Ah, good.  You are less lazy than I.

> Anyway, in a quick reading of the code, the only little thing I saw was:
> 
> > +    size_t count = (bound + sizeof (doc_ids->bitmap[0]) - 1) /
> > +	sizeof (doc_ids->bitmap[0]);
> 
> Which would look better to my eyes with a 1 factored out of the
> division:
> 
> 	size_t count = 1 + (bound - 1) / sizeof (doc_ids->bitmap[0]);
> 
> And the repeated use of "sizeof (doc_ids->bitmap[0])" could maybe do
> with a macro for better legibility. Though it would be an evil macro if
> it didn't accept an argument, and it wouldn't be much shorter if it
> did.
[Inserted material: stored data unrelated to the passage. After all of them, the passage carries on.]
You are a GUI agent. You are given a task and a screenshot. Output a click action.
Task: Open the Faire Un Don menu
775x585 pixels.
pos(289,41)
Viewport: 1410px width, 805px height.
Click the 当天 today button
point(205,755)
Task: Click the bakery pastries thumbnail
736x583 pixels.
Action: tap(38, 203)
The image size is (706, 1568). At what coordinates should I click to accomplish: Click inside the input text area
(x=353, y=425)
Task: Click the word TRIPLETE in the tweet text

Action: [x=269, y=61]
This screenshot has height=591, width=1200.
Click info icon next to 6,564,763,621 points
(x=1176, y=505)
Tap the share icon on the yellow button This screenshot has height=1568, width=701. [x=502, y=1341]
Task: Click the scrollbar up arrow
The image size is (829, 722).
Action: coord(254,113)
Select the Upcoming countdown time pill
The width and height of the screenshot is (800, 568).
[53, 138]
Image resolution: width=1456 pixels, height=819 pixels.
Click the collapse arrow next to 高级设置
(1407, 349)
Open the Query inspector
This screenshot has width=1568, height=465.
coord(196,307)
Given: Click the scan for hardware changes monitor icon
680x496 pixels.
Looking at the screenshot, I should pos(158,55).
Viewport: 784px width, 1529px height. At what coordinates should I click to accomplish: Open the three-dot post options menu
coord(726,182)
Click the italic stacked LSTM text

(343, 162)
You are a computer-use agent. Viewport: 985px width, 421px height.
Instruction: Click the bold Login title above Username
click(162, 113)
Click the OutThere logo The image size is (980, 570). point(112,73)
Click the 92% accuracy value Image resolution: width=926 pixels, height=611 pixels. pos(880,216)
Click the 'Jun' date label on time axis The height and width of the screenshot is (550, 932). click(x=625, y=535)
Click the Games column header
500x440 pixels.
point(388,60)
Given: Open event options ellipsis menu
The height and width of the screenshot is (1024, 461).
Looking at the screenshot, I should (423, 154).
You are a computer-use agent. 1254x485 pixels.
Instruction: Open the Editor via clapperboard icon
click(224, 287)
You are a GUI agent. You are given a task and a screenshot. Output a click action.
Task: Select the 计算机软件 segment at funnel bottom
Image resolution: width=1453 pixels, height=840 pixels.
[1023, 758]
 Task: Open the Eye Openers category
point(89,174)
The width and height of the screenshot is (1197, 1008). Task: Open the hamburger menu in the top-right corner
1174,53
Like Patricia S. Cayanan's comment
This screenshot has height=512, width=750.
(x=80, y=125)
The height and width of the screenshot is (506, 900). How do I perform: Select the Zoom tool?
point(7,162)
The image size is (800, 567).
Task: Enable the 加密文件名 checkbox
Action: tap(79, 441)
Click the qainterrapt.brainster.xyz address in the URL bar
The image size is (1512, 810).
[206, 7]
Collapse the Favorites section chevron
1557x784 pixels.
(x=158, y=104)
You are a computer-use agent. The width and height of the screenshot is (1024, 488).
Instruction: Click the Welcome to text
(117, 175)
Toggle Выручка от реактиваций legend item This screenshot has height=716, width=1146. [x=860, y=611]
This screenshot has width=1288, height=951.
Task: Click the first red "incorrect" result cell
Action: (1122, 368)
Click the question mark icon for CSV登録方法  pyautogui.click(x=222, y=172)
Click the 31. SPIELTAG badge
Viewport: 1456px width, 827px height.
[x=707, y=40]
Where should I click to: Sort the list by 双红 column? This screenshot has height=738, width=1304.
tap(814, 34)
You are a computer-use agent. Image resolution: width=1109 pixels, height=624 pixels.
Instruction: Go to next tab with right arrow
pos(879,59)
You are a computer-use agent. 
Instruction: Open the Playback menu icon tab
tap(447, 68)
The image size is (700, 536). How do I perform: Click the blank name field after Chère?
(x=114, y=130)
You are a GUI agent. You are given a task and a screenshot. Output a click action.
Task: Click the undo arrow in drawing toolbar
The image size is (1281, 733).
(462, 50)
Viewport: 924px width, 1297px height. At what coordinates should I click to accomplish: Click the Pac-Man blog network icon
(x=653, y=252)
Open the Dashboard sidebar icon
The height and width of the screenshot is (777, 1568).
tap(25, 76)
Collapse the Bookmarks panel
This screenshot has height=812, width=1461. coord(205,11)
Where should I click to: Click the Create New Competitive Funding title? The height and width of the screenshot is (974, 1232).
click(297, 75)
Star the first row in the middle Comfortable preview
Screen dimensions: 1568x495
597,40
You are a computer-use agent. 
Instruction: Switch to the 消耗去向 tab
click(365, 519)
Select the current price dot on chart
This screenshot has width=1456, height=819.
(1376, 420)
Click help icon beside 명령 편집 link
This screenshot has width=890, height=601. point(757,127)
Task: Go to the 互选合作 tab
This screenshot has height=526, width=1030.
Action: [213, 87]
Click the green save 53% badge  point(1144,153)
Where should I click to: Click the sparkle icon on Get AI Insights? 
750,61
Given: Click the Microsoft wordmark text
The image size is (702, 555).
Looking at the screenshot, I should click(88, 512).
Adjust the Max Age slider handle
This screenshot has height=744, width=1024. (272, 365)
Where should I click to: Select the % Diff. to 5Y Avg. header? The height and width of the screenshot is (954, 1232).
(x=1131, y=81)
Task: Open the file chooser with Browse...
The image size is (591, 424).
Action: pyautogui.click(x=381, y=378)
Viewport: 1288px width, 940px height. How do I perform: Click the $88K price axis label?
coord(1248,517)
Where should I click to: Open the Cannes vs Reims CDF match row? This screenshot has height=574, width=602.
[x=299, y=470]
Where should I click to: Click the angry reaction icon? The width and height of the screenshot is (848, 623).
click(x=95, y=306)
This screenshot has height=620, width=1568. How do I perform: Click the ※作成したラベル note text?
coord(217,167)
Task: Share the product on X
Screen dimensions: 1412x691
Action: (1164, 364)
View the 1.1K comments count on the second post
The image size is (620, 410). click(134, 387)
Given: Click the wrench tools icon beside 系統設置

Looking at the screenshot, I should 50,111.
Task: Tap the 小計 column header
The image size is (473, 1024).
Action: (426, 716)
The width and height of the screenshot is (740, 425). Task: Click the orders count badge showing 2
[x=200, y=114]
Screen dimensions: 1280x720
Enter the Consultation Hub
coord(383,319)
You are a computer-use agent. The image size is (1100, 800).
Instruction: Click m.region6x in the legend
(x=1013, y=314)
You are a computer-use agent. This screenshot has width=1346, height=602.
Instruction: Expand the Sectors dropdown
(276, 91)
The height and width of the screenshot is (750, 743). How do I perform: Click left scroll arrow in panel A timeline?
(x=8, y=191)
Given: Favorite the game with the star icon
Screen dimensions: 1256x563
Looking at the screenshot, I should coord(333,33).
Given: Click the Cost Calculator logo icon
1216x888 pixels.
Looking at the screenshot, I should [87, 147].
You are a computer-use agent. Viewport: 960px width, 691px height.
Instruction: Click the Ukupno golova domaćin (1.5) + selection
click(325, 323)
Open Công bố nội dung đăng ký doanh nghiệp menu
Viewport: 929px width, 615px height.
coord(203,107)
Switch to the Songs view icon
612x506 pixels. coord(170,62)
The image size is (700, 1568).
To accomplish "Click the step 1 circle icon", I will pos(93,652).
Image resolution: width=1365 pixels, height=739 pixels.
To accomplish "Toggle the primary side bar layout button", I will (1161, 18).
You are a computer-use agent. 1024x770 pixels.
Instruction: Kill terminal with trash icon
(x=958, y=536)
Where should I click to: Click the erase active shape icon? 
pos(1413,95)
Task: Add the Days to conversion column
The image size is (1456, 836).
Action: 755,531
So maybe it's fine as-is.

I found what I think is a cleaner way to write that bit of code.  A
small patch is forthcoming.

> Thanks for the optimization. Now all we need is a little notmuch
> benchmark so that I can be sure not to regress any performance work with
> my sloppy coding!

Now that this is in (and I have a temporary respite from TA duties),
I'm going to finish up and send out my other ~1.7X improvement, just
to get it out of my queue.  Then I'll look at making a performance
regression suite.  Were you thinking of some standard set of timed
operations wrapped in a little script that can tell you if you've made
things worse, or something more elaborate?

Thanks for pushing these patches!